Author James Martin of the Department of Security Studies and Criminology at Macquarie University in Australia has chronicled how encrypted websites on the so-called “dark net” provide a rapidly expanding marketplace for illicit drugs. “Perhaps most importantly, the anonymity and geographical separation of online drug trading eliminates the possibility of violence at the hands of rival dealers,” Martin wrote in an op-ed that appeared last August in Canada’s Hamilton Spectator. “This differs significantly from the conventional drug trade where organized crime groups use serious, often lethal force to eliminate competitors and establish control over drug-retailing territory and trafficking routes.”

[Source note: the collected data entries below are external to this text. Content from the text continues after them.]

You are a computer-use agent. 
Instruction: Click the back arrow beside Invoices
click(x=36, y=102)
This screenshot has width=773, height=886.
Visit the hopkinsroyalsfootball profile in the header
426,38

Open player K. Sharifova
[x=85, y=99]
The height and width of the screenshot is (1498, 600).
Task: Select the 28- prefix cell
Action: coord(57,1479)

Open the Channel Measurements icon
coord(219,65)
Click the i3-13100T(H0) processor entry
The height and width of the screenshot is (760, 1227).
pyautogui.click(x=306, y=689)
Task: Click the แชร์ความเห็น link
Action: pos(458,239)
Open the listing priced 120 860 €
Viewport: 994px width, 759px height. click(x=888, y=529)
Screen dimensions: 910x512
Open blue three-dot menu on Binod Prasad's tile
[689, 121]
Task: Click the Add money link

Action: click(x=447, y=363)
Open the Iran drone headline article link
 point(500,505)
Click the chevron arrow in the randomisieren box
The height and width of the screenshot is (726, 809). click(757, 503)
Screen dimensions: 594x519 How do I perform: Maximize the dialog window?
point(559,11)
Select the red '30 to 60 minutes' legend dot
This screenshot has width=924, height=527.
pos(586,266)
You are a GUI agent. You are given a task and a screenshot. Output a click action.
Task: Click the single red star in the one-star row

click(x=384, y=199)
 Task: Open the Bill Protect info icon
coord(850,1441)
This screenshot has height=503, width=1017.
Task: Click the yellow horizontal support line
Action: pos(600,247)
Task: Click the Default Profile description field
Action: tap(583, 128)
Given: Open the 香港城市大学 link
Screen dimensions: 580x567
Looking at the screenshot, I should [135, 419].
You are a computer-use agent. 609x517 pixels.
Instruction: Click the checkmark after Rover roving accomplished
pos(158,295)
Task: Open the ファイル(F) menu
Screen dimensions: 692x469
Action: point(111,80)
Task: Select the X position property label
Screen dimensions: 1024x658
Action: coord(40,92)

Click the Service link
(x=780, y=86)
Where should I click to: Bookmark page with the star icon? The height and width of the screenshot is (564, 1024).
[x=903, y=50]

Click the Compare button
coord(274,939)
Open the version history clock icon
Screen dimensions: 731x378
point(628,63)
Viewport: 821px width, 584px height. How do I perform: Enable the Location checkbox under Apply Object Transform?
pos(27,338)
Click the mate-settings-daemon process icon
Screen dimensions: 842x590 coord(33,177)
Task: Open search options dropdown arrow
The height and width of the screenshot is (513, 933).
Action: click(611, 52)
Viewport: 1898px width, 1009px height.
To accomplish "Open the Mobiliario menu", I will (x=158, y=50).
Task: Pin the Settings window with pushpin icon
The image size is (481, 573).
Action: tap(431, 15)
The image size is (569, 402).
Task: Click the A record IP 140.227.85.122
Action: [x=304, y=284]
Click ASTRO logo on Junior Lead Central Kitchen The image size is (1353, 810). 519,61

Martin, author of Drugs on the Dark Net: How Cryptomarkets are Transforming the Global Trade in Illicit Drugs, called “the inability of dealers to use violence” as “one of the most striking and potentially socially beneficial implications associated with the rise of the online drug trade.”
Using parcel post is risky, of course. Ask any of the eight chumps slouching into federal court Monday. But federal prosecutors have had problems in similar cases lately convincing jurors that the recipients of packages of pills mailed from China were responsible for the order.
The new face of the international drug dealer is less like Joaquin “El Chapo” Guzman, the murderous Mexican head of the Sinaloa drug cartel now facing extradition to the U.S., than the nerdy teenager busted in Germany in November. According to the Guardian, the teen had used rented computer servers, encrypted email and Bitcoin transactions to sell 940 kilos of synthetic drugs, which, of course, were delivered to his customers via registered mail.
The kid’s mother said her little drug kingpin rarely left his bedroom.